Her regular delivery man stood in the middle of the shop, totally hidden behind a huge spray of red roses beautifully displayed with ferns and baby’s breath. His big feet in heavy work boots looked ridiculously out of place on the pale pink carpet. “You musta really impressed some fella.”
“I can’t imagine how,” Frannie replied. “They’re probably for one of my brides, though why they would have been sent here is a mystery.”
“I don’t know ’bout that,” he said.
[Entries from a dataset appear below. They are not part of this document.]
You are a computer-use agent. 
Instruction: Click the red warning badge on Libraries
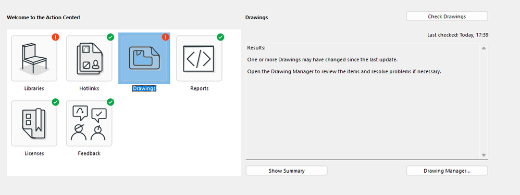(55, 37)
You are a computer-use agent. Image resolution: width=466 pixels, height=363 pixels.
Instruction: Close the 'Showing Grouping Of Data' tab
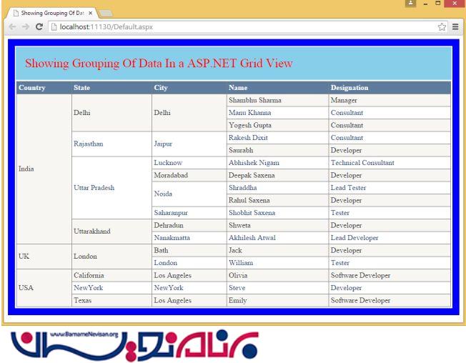tap(90, 13)
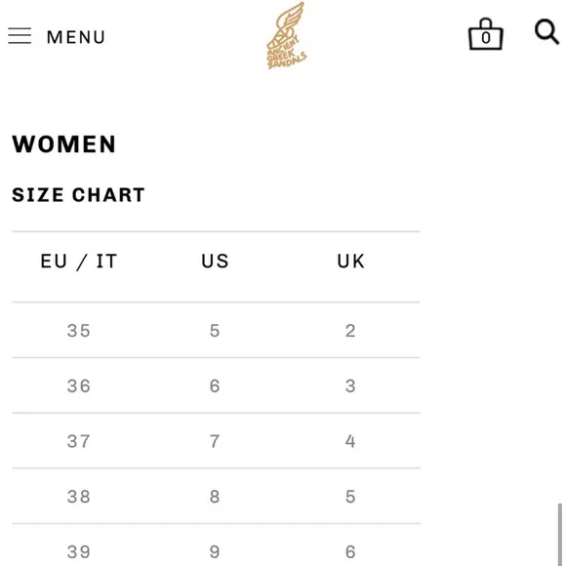Click US size 9 cell
The width and height of the screenshot is (566, 566).
tap(215, 551)
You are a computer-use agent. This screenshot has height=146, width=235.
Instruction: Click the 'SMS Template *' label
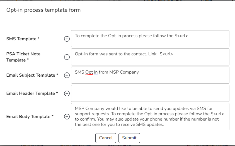pos(23,39)
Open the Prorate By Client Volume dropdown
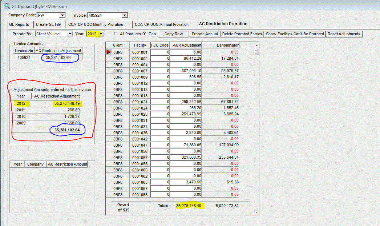Image resolution: width=380 pixels, height=226 pixels. [69, 34]
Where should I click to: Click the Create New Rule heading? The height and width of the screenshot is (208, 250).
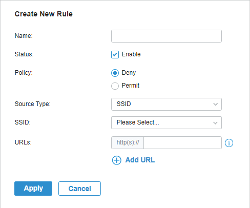point(44,14)
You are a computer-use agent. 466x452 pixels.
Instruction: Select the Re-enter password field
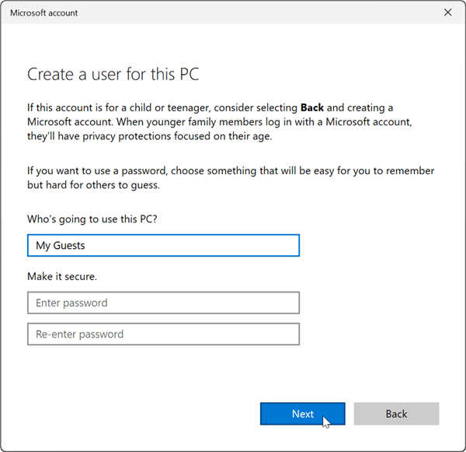tap(163, 335)
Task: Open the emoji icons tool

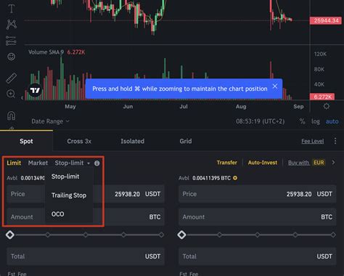Action: point(11,57)
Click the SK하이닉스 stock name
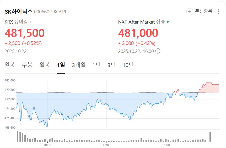 tap(19, 12)
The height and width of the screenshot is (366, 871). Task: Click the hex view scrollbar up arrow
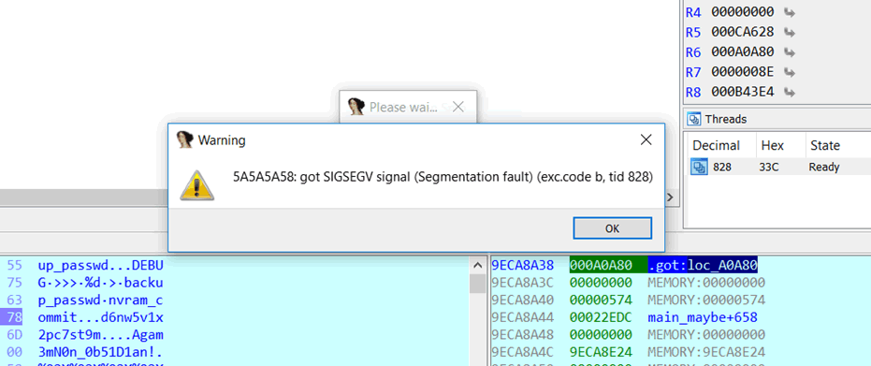(477, 265)
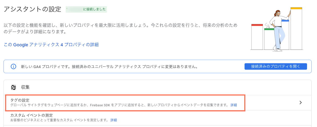The width and height of the screenshot is (317, 127).
Task: Click 詳細 link in タグの設定 row
Action: click(234, 105)
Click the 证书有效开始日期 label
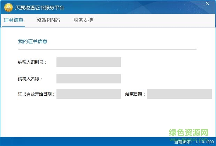216x146 pixels. coord(37,94)
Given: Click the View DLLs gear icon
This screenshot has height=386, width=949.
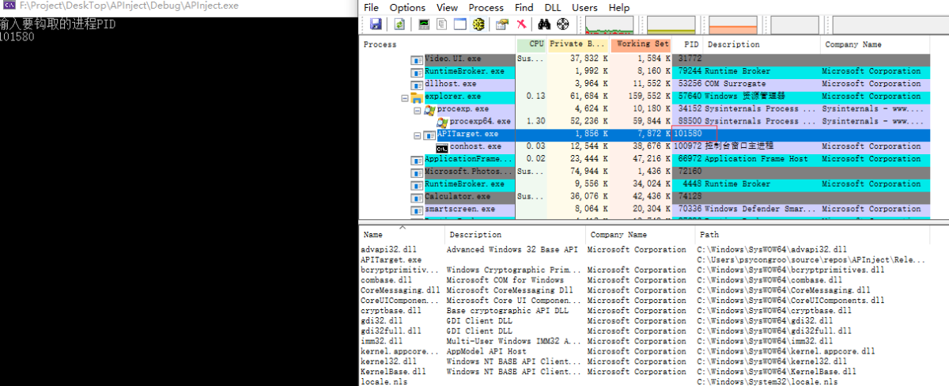Looking at the screenshot, I should point(478,25).
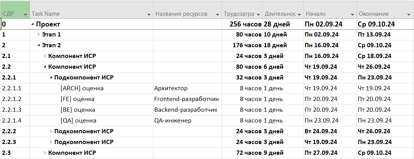The height and width of the screenshot is (159, 414).
Task: Expand Подкомпонент ИСР row 2.2.3
Action: pos(51,142)
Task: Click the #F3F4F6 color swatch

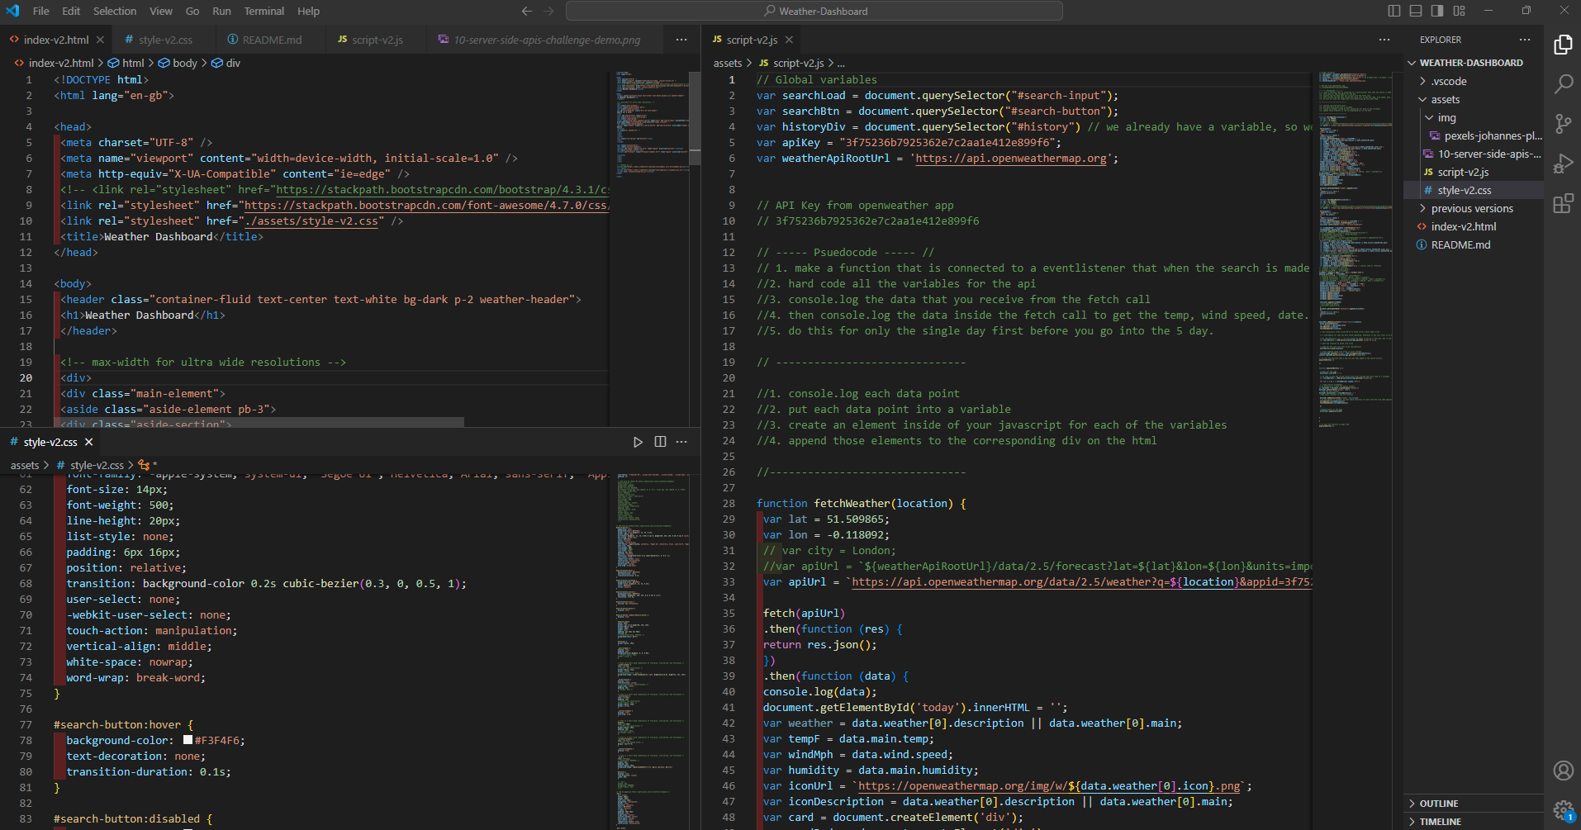Action: 188,740
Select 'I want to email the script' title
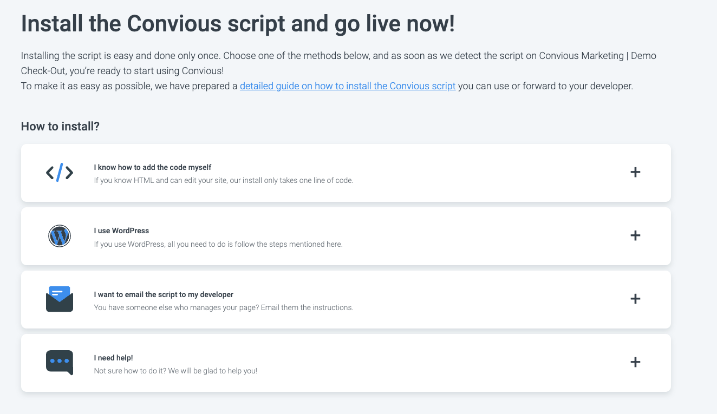The width and height of the screenshot is (717, 414). (164, 295)
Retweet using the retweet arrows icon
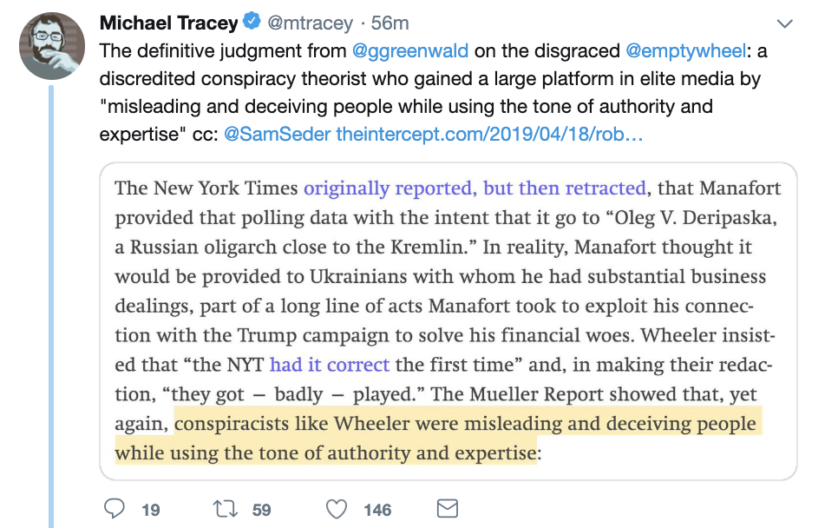Image resolution: width=838 pixels, height=528 pixels. click(225, 509)
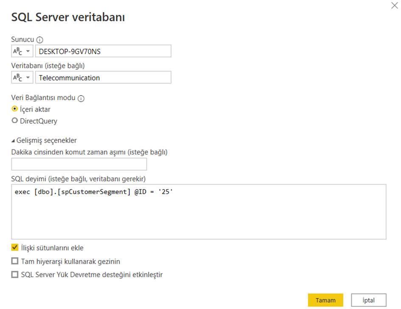Select the İçeri aktar connection mode
This screenshot has height=309, width=401.
pos(14,109)
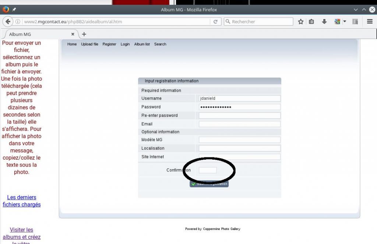Focus the Email input field

click(239, 124)
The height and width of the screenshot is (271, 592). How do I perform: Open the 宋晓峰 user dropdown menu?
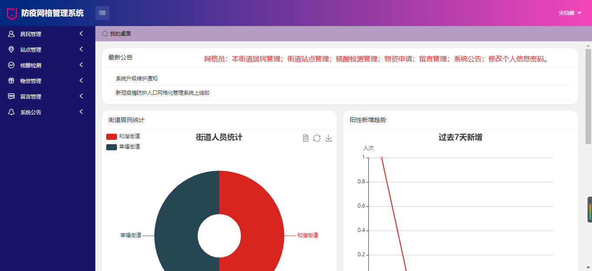coord(570,13)
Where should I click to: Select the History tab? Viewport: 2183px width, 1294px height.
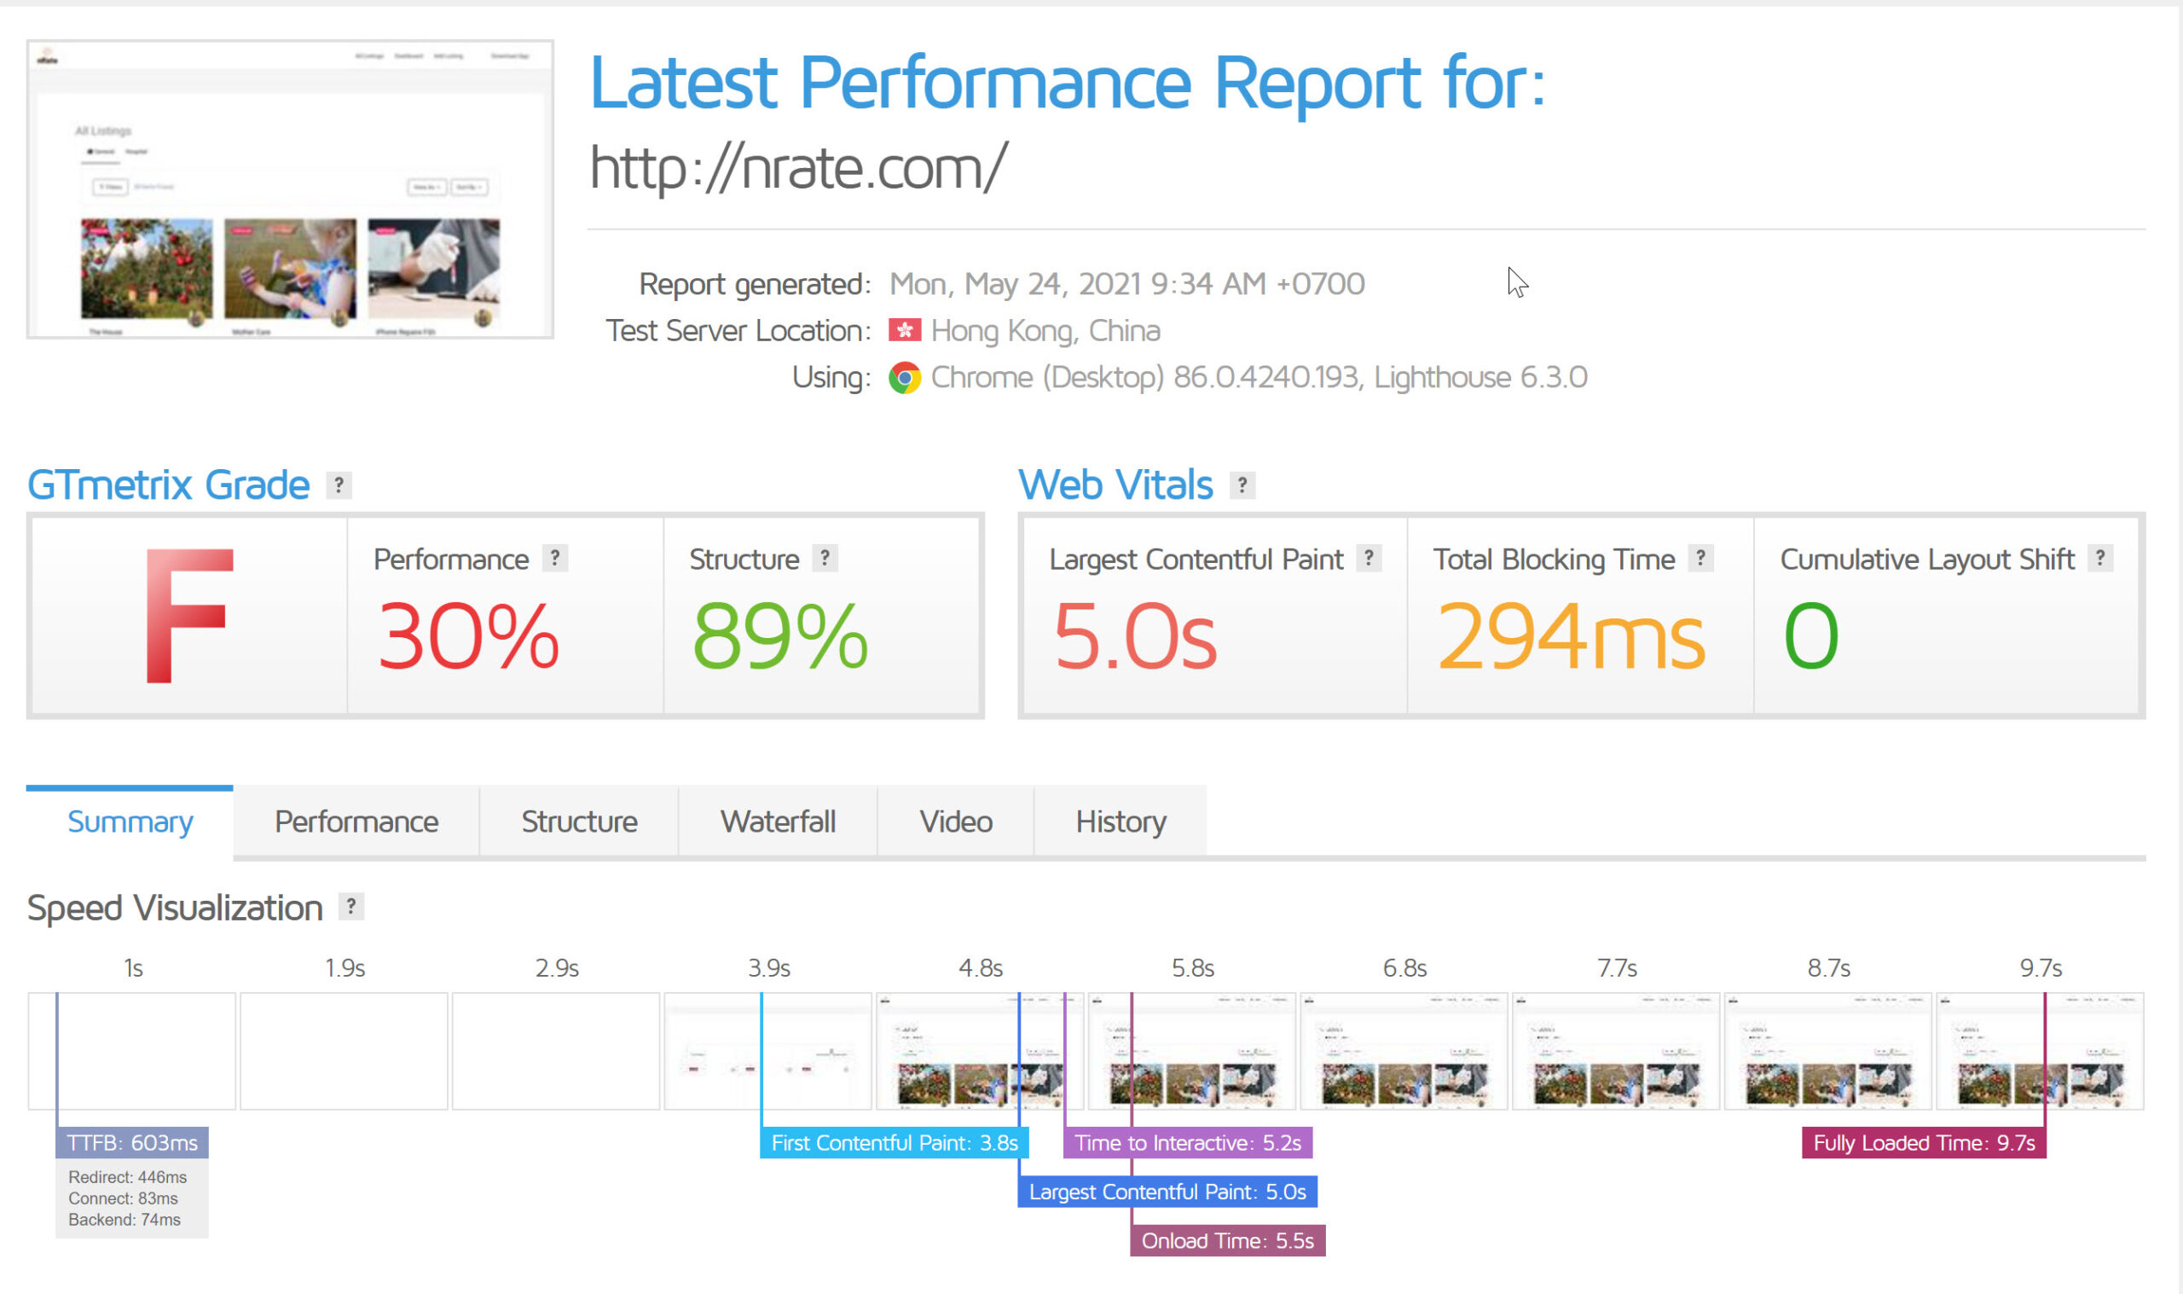(1120, 821)
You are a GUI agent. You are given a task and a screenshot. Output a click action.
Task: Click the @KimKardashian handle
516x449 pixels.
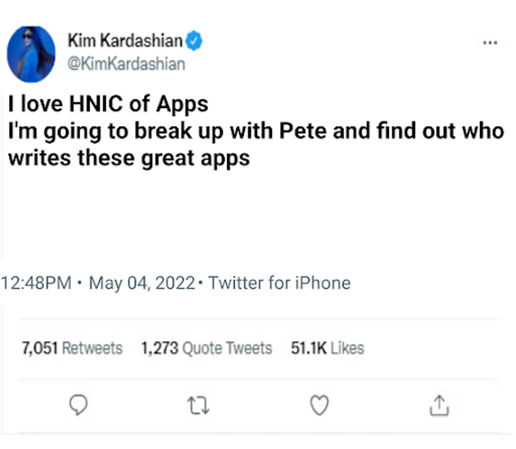(126, 64)
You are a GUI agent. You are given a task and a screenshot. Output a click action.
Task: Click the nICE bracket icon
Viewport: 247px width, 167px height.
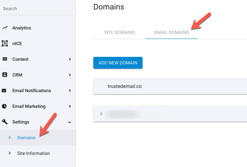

He set the arrangement down on top of a glass counter displaying a variety of ladies’ dress gloves. “It’s got your name right here.” He pointed to the address attached to the flowers before turning to leave. “You have a nice day now.”
“You, too,” Frannie said absently as she slid the small white card from its accompanying envelope.
You’re my angel. Jack.
Pleasure swept through her. An image of Jack’s face rose for an instant before the damper of reality intruded. Jack only was expressing his thanks with this too-extravagant gesture. He might have made her heart beat faster for a few hours, but that was immaterial. He was involved already. With at least one woman, she thought, remembering the phone conversation he’d been having the day she’d been shown into his office.
“Whoo-hoo! What did you have to do for those?” April, her assistant, peeked through the doors, then walked over to read the card as she bent toward the roses and inhaled deeply. “Who’s Jack? And how come florists’ roses never have any smell?”